For the Treatment of Neuropsychiatric Disorders

Regional brain activation, electrodermal activity, and anxiety ratings were used to determine the effects of THC and CBD on anxiety. High doses of THC exacerbated anxiety while CBD tended to decrease anxiety. When given to patients taking typical antidepressant medications, CBD add-on treatment reduced their anxiety and depression scores after several weeks of oral therapy.

A single oral dose of CBD led to a trend toward a decrease in psychotic symptoms, suggesting that CBD may be effective in reducing some symptoms of psychosis that do not respond well to typical antipsychotic medications.
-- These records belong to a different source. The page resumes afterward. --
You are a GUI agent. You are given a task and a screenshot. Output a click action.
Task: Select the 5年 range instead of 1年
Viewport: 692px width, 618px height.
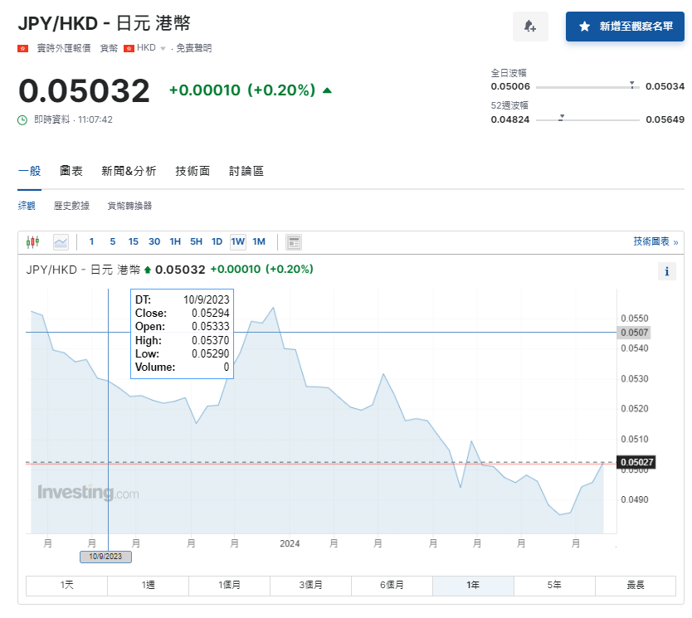coord(553,585)
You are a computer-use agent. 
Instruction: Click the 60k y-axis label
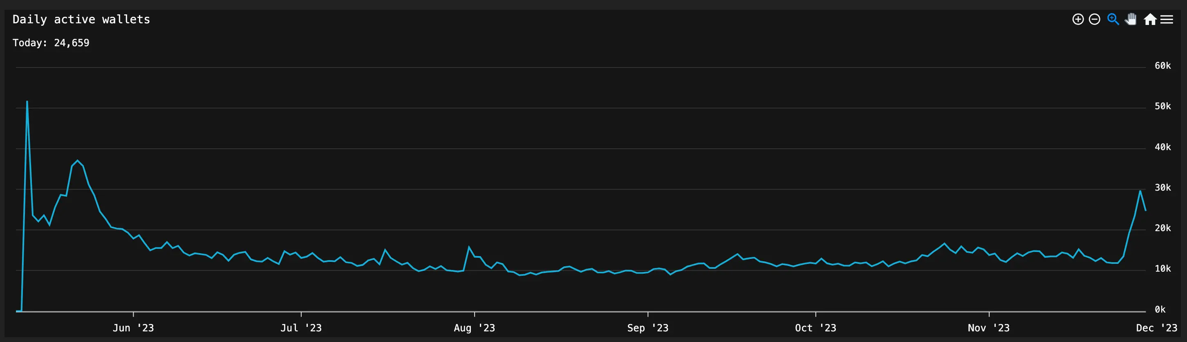tap(1163, 66)
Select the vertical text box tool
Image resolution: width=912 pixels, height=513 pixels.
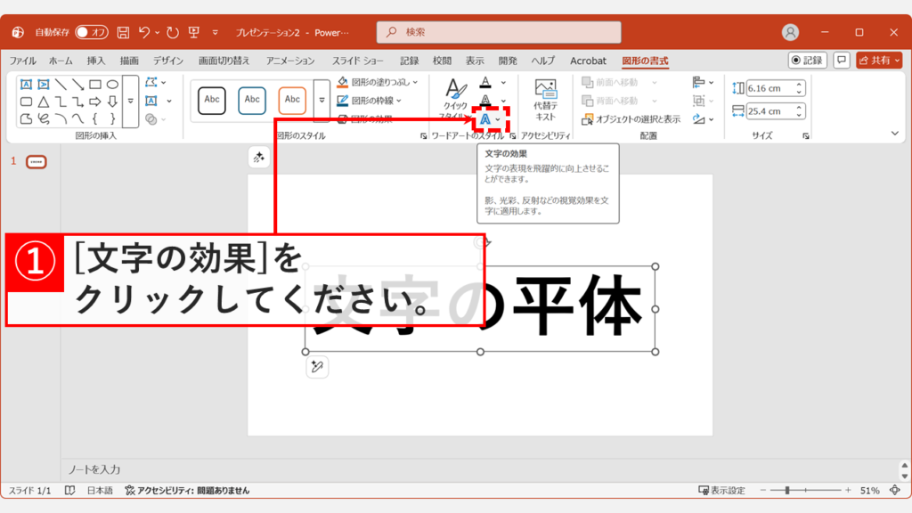click(x=43, y=85)
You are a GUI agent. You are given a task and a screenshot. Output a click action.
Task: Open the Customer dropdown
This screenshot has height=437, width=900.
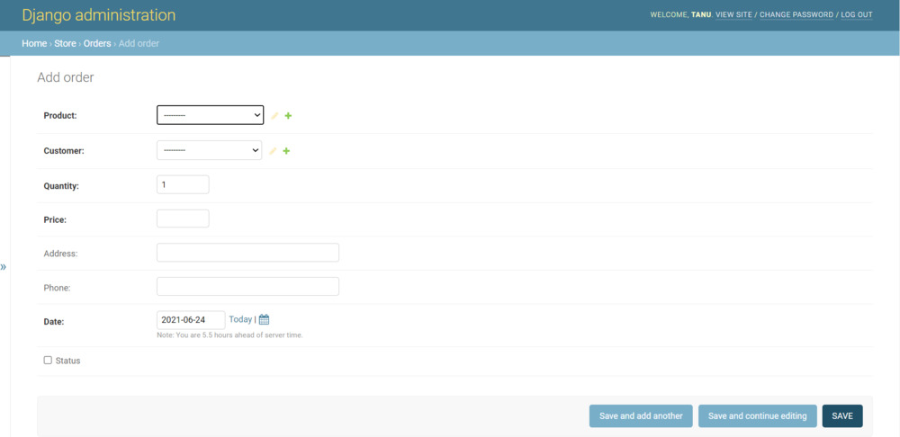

Cerebrospinal fluid from schizophrenic patients who never used cannabis products contained higher levels of the endogenous cannabinoid anandamide than from healthy individuals and these levels correlated negatively with their psychotic symptoms. In contrast, schizophrenic individuals who reported using cannabis frequently exhibited reduced brain levels of anandamide. This study suggests that endogenous levels of cannabinoids in the brain may play a role in some of the symptoms of schizophrenia and that cannabis may represent a potential therapeutic option for neuropsychiatric disorders.

One of the major challenges for future research is designing synthetic cannabinoids that produce clinical benefits by acting in specific brain regions, but without producing significant cognitive impairments. The non-psychotropic cannabinoid, CBD, holds perhaps more promise as a therapeutic for some neurodegenerative diseases.